Ingeval een werknemer meer dan één jaar volledig werkloos is, moet hij, om recht te hebben op de aanvullende vergoeding, tenminste zes maanden terug bij een werkgever in dienst zijn. b) Ingeval een werknemer tussen zes maanden en één jaar ziek is, moet hij, om recht te hebben op de aanvullende vergoeding, tenminste één maand terug werken.

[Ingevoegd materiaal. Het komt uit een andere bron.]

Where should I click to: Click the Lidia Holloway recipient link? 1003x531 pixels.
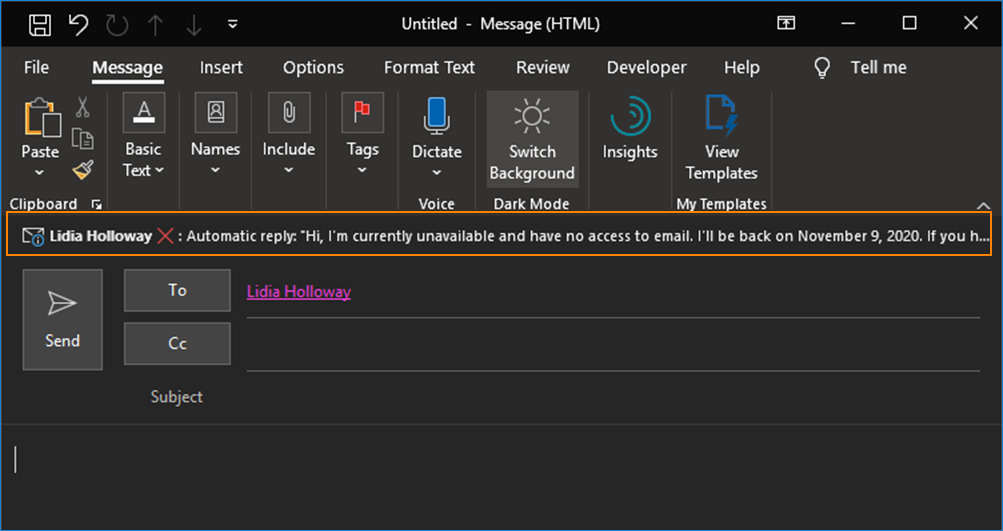click(298, 291)
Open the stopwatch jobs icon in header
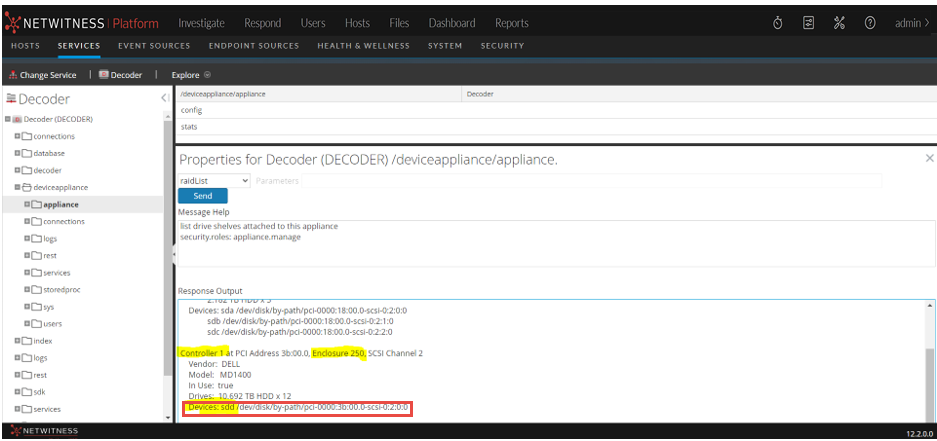The width and height of the screenshot is (937, 441). pos(778,23)
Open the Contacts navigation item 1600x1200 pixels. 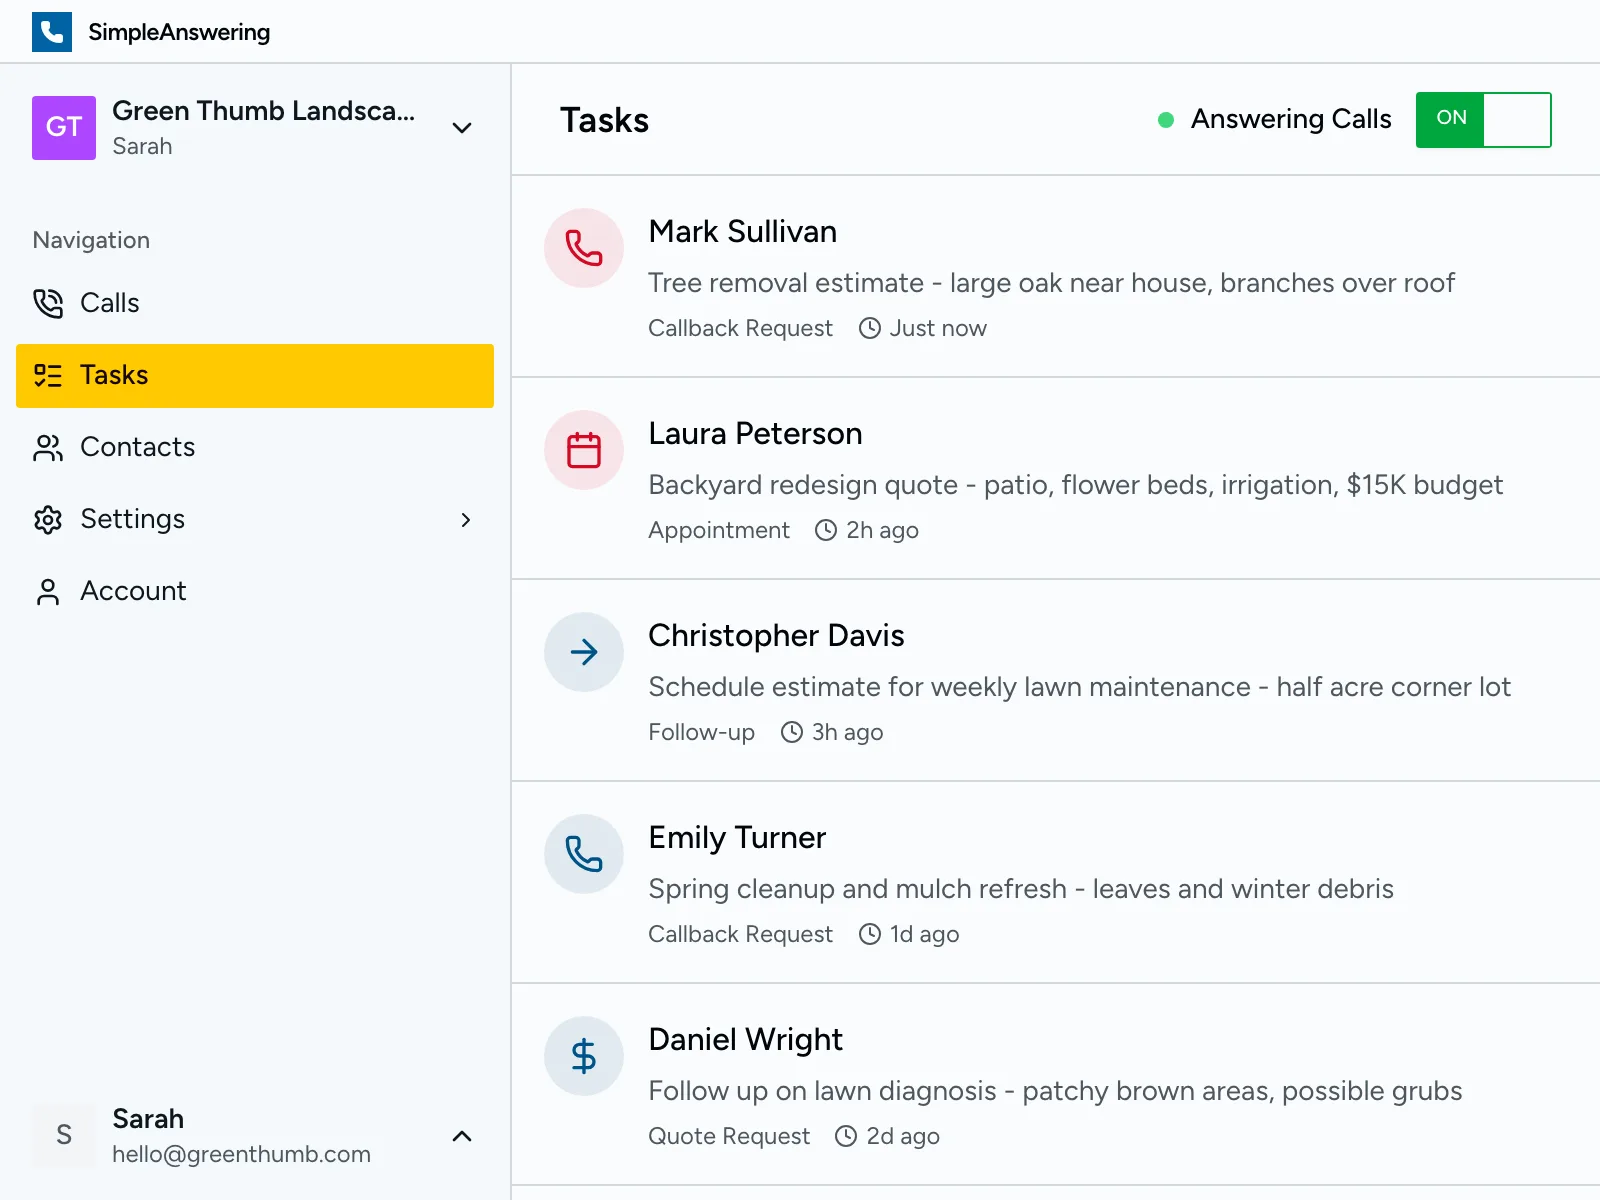(137, 447)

Ingeval een werknemer meer dan één jaar ziek is, moet hij, om recht te hebben op de aanvullende vergoeding, tenminste zes maanden terug werken. c) Ingeval van loonsverhoging buiten collectieve arbeidsovereenkomst of buiten indexaanpassing moet dit loon gedurende tenminste zes maanden uitgekeerd zijn om in aanmerking te worden genomen voor het berekenen van het netto-referteloon. § 3. Het bedrag van de aanvullende vergoeding wordt verhoogd met 1 EUR per vergoede werkloosheidsdag.

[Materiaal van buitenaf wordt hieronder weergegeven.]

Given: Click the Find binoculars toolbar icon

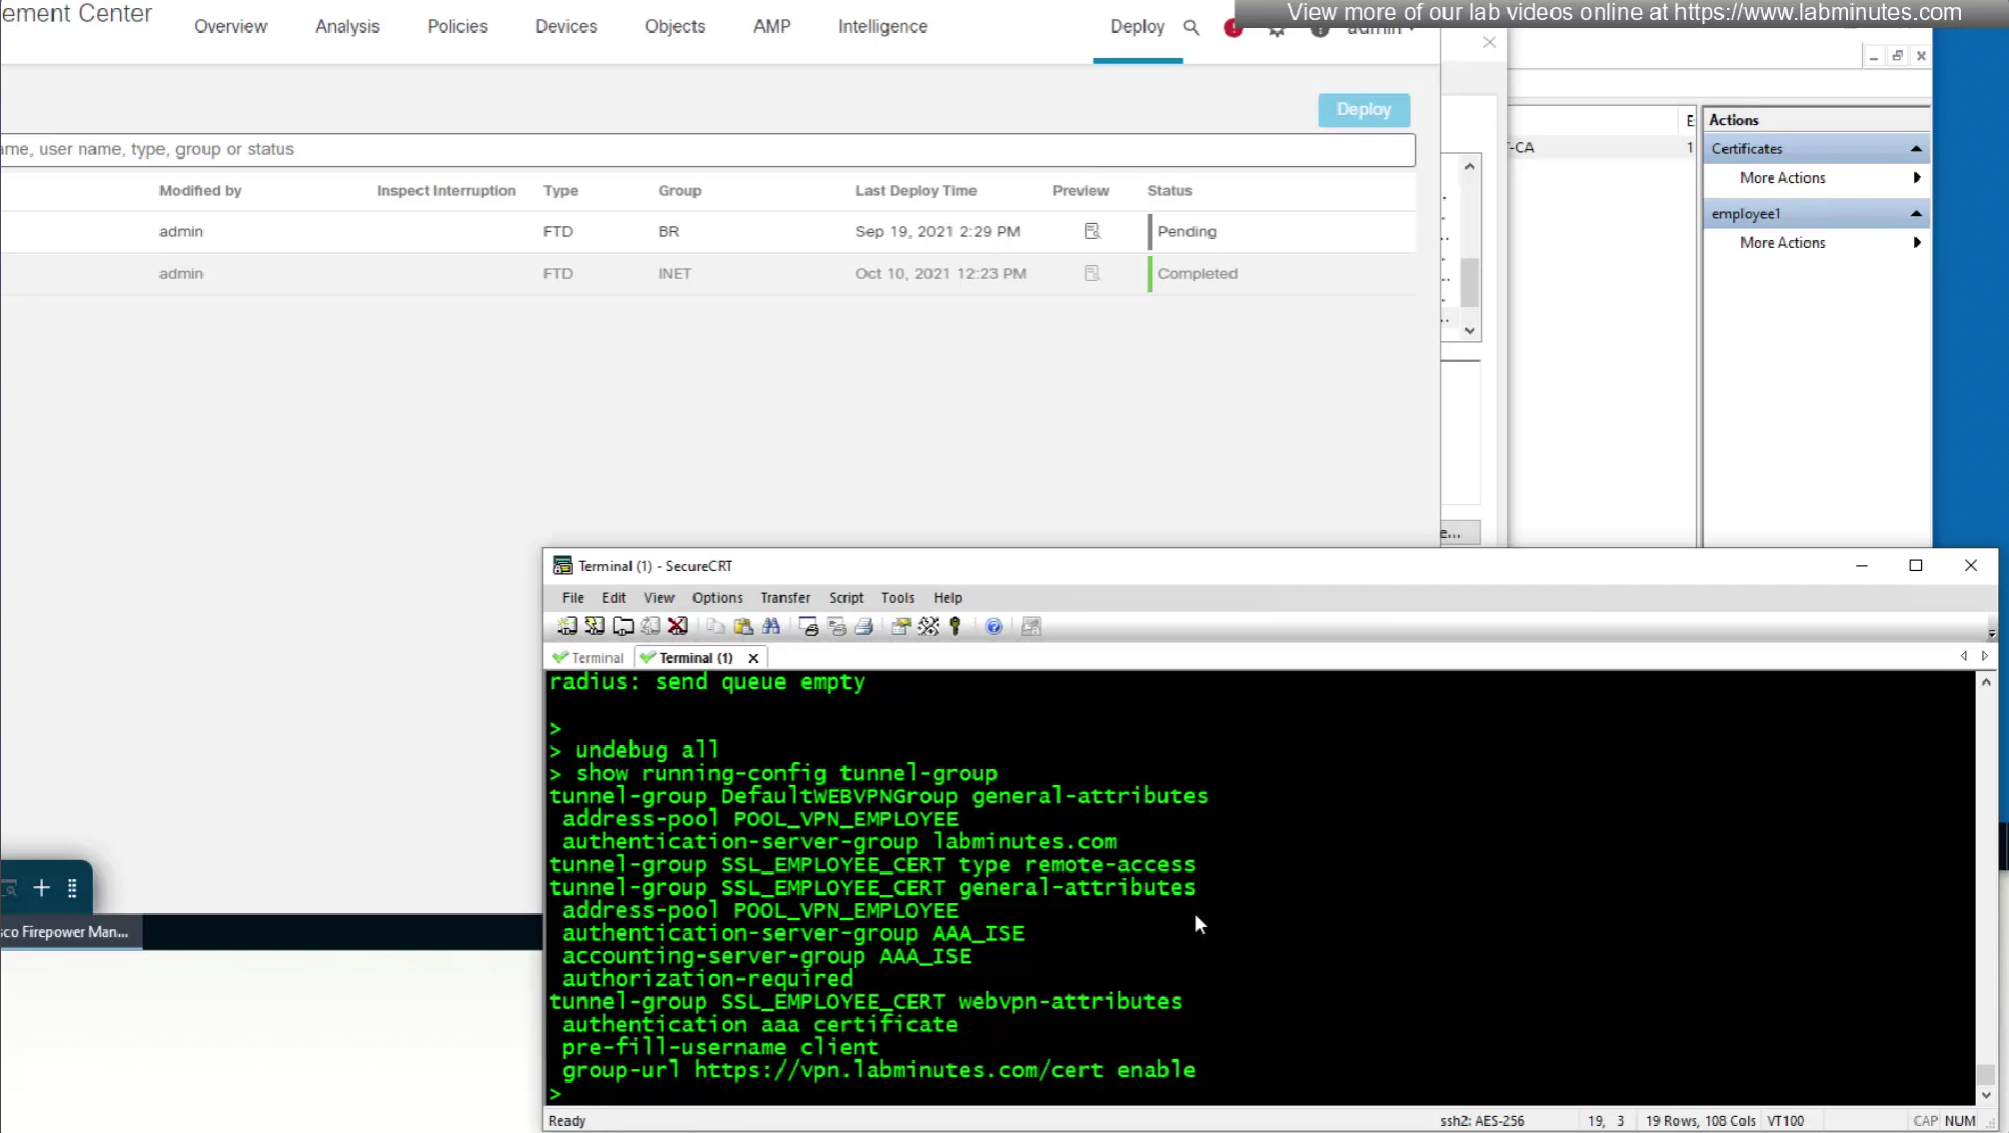Looking at the screenshot, I should (771, 626).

De betalingsmodaliteiten worden vastgelegd door het algemeen beheersorgaan van het "Intern compensatiefonds voor de diamantsector".
Art. 4.De werknemers die ontslagen zijn in het kader van deze collectieve arbeidsovereenkomst behouden het recht op de aanvullende vergoeding ten laste van de laatste werkgever, wanneer ze het werk hervatten als loontrekkende bij een andere werkgever dan de werkgever die hen ontslagen heeft en die niet behoort tot dezelfde technische bedrijfseenheid als de werkgever die hen heeft ontslagen.
De werknemers die ontslagen zijn in het kader van deze collectieve arbeidsovereenkomst behouden het recht op de aanvullende vergoeding ten laste van de laatste werkgever, ingeval een zelfstandige activiteit in hoofdberoep wordt uitgeoefend, op voorwaarde dat die activiteit niet wordt uitgeoefend voor rekening van de werkgever die hen heeft ontslagen of voor rekening van een werkgever die behoort tot dezelfde technische bedrijfseenheid als de werkgever die hen heeft ontslagen.
Voor de concrete toepassingsmodaliteiten van het behoud van het recht op een aanvullende vergoeding, zoals bepaald in de voorgaande leden, gelden dezelfde modaliteiten als deze bepaald in de artikelen 4bis, 4ter en 4quater van de collectieve arbeidsovereenkomst nr. 17 van de Nationale Arbeidsraad van 19 december 1974 tot invoering van een regeling van aanvullende vergoeding ten gunste van sommige bejaarde werknemers indien zij worden ontslagen.
Art. 5.De aanvullende vergoeding en de bijhorende kosten worden ten laste genomen door het "Intern compensatiefonds voor de diamantsector" voor de SWT's vanaf 1 januari 2008.
Art. 6.Deze collectieve arbeidsovereenkomst heeft uitwerking met ingang van 1 januari 2014 en houdt op uitwerking te hebben op 1 januari 2015.
Gezien om te worden gevoegd bij het koninklijk besluit van 14 november 2014.